§ **EXERCISE BRIEF**
If a line in the data contains "toolbar", copy it out.
┄┄┄┄┄┄
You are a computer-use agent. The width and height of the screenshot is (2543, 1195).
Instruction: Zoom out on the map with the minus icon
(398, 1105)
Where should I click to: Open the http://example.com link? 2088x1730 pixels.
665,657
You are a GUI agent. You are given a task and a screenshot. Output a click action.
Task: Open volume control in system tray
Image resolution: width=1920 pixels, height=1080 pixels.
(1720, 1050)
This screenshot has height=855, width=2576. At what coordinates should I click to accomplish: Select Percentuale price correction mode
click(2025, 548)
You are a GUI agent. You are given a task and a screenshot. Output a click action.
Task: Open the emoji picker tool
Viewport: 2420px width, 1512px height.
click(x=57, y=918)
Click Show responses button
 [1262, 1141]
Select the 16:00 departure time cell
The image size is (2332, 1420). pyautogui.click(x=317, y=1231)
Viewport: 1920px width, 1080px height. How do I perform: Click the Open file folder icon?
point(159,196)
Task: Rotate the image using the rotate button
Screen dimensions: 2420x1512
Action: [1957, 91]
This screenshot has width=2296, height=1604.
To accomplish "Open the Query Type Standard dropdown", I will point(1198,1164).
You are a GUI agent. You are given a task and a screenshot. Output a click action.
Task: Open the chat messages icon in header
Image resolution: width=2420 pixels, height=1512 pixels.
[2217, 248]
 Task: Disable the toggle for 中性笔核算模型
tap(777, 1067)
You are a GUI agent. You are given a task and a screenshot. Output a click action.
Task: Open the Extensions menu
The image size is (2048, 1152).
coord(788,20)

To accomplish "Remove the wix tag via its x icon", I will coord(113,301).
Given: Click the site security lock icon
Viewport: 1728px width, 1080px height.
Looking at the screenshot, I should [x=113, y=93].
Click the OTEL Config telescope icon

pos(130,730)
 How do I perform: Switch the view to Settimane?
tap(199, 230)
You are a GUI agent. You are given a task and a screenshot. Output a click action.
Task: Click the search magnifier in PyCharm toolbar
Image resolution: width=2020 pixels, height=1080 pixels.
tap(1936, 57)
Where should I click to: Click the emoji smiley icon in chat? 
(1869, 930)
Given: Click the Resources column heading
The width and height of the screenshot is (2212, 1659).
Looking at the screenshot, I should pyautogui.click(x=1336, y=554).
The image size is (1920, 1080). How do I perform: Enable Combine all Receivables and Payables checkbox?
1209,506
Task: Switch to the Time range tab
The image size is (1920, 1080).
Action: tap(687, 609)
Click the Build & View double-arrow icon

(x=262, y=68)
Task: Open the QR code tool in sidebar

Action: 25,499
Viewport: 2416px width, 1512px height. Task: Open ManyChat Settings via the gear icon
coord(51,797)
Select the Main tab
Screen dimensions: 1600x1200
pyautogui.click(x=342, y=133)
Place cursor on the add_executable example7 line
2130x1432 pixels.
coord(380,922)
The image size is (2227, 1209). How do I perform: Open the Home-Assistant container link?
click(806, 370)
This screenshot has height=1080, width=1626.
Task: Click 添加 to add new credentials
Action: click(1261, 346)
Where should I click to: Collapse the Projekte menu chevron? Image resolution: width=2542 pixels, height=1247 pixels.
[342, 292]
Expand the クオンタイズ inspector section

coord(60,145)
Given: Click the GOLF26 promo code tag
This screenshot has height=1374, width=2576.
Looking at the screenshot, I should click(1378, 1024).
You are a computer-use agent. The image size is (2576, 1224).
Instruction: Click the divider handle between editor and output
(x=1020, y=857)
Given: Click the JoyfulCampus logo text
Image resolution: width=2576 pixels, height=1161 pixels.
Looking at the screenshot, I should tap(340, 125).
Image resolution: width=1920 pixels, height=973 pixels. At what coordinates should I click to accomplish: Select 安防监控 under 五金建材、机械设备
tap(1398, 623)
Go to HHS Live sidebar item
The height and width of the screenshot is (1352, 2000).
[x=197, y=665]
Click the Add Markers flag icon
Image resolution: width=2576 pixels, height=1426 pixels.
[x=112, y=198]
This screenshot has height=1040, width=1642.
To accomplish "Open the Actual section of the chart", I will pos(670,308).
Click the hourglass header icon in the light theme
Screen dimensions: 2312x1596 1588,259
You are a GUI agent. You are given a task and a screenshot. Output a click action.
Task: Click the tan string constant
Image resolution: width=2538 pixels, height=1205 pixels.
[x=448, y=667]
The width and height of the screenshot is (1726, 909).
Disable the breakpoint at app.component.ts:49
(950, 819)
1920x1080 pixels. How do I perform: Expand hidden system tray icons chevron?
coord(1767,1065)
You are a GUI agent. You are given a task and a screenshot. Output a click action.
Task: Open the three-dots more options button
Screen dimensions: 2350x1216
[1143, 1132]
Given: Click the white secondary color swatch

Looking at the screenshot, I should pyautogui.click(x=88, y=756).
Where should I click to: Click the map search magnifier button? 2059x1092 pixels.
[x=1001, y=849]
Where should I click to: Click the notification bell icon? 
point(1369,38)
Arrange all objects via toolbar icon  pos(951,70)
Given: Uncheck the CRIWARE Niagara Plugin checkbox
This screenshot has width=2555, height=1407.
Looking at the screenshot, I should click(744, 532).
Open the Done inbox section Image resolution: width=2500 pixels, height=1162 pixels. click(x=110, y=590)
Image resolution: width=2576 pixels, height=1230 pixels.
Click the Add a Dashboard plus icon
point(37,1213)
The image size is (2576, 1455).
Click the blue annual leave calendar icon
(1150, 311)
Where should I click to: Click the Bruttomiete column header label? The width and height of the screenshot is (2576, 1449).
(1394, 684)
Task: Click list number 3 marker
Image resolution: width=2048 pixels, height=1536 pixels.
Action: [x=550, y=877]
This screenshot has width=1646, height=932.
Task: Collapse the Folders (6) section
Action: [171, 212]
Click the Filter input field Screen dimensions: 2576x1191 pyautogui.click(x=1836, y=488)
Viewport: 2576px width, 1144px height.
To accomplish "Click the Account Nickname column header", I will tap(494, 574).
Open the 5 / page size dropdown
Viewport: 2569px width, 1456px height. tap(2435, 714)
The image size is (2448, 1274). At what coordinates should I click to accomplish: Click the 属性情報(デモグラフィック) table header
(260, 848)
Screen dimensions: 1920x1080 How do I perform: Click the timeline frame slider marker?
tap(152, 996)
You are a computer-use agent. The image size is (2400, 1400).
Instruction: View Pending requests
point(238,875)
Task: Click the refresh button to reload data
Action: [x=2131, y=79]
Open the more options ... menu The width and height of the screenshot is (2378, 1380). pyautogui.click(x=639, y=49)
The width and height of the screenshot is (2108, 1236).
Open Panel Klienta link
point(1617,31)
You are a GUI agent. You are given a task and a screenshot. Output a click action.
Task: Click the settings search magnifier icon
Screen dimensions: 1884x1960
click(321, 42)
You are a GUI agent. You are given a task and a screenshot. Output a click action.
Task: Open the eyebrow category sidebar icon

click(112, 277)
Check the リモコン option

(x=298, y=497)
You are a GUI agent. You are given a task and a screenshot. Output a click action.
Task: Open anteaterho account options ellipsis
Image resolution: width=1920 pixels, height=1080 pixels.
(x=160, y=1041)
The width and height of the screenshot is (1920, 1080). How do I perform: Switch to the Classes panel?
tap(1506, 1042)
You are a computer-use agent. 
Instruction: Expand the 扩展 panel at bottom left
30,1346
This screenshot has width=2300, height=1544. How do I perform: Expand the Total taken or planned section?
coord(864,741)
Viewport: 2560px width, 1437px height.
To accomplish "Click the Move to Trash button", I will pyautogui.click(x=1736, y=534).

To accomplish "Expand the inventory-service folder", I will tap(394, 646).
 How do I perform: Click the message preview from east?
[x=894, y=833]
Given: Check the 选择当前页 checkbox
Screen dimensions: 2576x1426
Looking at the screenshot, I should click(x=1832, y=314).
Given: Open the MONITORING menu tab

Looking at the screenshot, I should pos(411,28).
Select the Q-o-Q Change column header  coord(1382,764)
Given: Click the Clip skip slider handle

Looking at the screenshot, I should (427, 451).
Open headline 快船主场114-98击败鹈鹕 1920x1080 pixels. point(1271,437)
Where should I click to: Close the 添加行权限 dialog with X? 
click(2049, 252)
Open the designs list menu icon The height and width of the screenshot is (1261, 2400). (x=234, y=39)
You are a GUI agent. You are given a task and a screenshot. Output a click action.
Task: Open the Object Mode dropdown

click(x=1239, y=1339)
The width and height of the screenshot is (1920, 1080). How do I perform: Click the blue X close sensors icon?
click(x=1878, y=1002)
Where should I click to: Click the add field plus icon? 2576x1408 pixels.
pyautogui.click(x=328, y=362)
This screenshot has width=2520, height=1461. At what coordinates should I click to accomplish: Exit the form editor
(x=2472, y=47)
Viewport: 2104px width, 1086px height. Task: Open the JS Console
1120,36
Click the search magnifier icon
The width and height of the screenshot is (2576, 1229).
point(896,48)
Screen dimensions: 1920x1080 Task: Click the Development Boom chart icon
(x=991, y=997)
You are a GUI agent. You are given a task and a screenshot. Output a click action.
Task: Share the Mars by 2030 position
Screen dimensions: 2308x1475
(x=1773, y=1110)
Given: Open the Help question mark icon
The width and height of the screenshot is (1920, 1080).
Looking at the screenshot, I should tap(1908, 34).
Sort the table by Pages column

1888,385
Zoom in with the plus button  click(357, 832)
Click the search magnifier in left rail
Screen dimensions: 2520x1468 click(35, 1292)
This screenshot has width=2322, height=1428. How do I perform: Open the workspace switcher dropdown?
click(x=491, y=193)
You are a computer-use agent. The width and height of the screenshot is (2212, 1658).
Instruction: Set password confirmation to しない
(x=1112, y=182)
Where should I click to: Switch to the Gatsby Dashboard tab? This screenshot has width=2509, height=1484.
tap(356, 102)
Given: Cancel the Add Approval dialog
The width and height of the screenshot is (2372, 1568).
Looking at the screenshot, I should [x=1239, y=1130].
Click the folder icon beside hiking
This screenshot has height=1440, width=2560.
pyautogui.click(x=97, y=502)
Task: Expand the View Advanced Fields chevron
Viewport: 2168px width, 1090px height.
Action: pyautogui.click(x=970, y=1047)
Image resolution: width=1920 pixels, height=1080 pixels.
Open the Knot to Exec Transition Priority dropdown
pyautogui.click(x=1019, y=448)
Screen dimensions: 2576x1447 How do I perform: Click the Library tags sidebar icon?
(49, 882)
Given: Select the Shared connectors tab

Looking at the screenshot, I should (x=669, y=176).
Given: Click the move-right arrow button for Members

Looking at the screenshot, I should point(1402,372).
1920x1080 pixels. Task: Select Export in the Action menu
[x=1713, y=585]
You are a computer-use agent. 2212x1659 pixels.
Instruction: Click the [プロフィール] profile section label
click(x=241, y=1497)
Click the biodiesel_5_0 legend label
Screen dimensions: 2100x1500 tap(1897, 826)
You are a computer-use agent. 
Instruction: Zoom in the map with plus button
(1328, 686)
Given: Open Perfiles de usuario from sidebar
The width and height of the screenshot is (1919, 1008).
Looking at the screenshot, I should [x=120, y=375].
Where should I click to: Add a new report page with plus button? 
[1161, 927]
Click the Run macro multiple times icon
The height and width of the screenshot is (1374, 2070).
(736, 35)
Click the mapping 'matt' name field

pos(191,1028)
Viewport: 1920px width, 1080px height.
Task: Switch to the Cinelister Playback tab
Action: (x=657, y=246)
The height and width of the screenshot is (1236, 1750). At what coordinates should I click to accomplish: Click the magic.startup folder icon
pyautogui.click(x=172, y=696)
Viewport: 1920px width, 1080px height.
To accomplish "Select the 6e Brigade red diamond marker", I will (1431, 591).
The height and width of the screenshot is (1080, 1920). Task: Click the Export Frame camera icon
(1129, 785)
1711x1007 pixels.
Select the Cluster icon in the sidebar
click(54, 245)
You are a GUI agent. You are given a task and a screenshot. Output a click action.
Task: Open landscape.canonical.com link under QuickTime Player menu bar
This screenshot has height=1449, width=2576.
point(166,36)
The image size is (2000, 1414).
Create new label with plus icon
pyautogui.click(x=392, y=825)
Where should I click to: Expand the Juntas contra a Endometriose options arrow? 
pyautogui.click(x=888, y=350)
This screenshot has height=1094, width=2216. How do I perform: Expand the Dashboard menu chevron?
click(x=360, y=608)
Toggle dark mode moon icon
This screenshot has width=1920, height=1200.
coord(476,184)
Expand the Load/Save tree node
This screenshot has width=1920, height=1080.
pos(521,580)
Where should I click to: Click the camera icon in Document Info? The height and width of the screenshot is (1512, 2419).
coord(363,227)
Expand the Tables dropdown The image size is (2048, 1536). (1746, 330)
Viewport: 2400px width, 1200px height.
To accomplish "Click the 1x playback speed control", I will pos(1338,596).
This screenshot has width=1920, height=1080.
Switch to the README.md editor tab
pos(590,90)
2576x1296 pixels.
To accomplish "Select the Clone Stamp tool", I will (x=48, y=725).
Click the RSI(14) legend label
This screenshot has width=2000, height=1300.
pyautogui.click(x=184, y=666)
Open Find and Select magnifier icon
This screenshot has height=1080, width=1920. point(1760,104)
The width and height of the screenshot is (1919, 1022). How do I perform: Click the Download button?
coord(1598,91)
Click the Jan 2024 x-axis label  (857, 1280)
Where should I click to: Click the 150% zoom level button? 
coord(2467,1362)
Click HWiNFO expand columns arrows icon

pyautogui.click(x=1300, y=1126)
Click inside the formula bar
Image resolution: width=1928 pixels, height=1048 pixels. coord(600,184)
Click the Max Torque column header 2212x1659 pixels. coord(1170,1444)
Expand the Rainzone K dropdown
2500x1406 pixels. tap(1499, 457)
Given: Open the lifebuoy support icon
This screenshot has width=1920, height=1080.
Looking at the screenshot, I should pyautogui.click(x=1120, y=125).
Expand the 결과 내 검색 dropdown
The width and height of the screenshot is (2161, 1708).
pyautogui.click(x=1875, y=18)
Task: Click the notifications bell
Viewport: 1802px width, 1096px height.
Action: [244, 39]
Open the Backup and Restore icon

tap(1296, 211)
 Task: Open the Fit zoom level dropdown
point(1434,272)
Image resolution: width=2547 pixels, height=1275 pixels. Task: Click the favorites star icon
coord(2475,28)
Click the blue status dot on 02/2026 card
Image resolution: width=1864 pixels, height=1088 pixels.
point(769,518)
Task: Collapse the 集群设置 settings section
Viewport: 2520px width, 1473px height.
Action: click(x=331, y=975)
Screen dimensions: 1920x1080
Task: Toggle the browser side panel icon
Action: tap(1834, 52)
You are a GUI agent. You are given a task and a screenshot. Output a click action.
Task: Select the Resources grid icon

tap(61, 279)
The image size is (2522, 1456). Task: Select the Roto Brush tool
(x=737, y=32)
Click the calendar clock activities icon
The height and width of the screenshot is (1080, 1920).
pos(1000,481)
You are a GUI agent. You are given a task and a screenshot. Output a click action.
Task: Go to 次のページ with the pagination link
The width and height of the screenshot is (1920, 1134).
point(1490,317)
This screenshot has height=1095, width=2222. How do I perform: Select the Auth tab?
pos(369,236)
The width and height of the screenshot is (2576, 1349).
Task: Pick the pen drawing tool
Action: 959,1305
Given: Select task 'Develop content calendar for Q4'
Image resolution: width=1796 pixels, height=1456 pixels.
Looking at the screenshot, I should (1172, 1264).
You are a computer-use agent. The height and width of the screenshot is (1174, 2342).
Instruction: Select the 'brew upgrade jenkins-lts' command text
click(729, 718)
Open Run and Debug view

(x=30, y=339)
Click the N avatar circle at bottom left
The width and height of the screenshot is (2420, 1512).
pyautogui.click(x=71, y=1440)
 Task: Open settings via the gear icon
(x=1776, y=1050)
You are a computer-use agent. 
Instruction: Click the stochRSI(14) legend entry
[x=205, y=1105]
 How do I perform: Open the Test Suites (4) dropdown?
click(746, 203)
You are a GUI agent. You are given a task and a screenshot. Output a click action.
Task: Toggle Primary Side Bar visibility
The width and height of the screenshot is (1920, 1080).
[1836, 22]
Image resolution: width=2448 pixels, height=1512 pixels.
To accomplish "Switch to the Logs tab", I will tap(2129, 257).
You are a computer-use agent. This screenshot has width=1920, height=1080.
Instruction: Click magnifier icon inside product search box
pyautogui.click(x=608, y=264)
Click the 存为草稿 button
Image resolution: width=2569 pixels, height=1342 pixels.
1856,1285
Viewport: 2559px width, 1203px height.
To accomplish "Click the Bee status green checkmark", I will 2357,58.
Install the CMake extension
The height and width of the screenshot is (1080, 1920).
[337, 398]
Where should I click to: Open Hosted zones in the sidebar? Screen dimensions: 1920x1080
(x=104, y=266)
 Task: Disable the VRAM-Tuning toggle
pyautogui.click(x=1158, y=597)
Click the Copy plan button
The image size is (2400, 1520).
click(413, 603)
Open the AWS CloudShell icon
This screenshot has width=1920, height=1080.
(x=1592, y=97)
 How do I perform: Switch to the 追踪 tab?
┄┄┄┄┄┄
§ **WRITTEN ANSWER**
Task: Click the search magnifier in PyCharm toolbar
Arrange all objects via toolbar icon  pos(951,70)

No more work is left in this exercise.